Mason agreed and shared how the academy can do that mirror work in three ways.

“As I see it, we need to hold a mirror up to our own institutions, to ourselves, and to those in the K-12 education system who can see us as faculty of color, how they, too, can come into the academy,” she said.

Yet Hrabowski added that despite the success of Meyerhoff over decades, he continues to be surprised at the limited federal funding the program receives. While the program does get some support from national agencies, he said “it is no money compared to what it should be.”

“We should have this as a number one priority, and it is not,” said Hrabowski. “When COVID was a priority, we put billions into that, as we should.”

One of the scientists behind the COVID-19 vaccine, Dr. Kizzmekia Corbett, is a Meyerhoff alumna, which Hrabowski pointed out. Because to him, reported vaccine hesitancy among some Black communities also relates to a national need to diversify the academic pipeline.

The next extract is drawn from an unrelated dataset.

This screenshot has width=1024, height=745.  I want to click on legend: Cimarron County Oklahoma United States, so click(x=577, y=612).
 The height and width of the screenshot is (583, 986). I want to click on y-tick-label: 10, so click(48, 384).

“Thank God you got Corbett, my graduate, who can show you that a Black woman can be a scientist and help change the world,” he said. “But the only way we can build trust is to have representation.”

One of Hrabowski’s recent articles, “Nothing Succeeds Like Success,” named universities that have graduated the most African American and Latinx students. Most of the institutions in the top ten were historically Black colleges and universities while two were predominantly white institutions. He argued on the panel and in the article that these universities are ideal places to strengthen STEM pipeline programs for graduate or professional schools.

“One of the points from your book is that there are many programs doing all kinds of good things, but the bottom line has to be, what difference do they make?” he said.

To catalogue each hallmark pipeline program, Byrd and Mason used in their book what they termed a THRIVE Index, which describes the program type, history, research, inclusion/identity, voice, and expectations.

“We know that cataloguing these initiatives is just one way of bringing awareness and visibility to these pipeline programs on campuses,” added Mason. “But we also want to standardize ways that we can engage in data-driven decision-making about these programs.”

Georgia State University has been building a Diversity Database using the THRIVE Index to measure and increase diversity, equity, and inclusion across the institution. Byrd and Mason plan to build out that platform for more institutions.

Looking ahead and despite the numbers, Hrabowski remains hopeful for growing faculty diversity in STEM and across fields.

“When I grew up, I couldn’t drink out of the water fountain,” said Hrabowski. At age 12 in Alabama, he marched with Dr. Martin Luther King, Jr. during the Civil Rights Movement. He was classmates with the girls killed during the 1963 bombing of the historic Sixteenth Street Baptist Church in Birmingham. “We are silly if we think that things are as bad as they were. Yes, they are bad. But what gives me hope is we always come back. That is the human spirit.”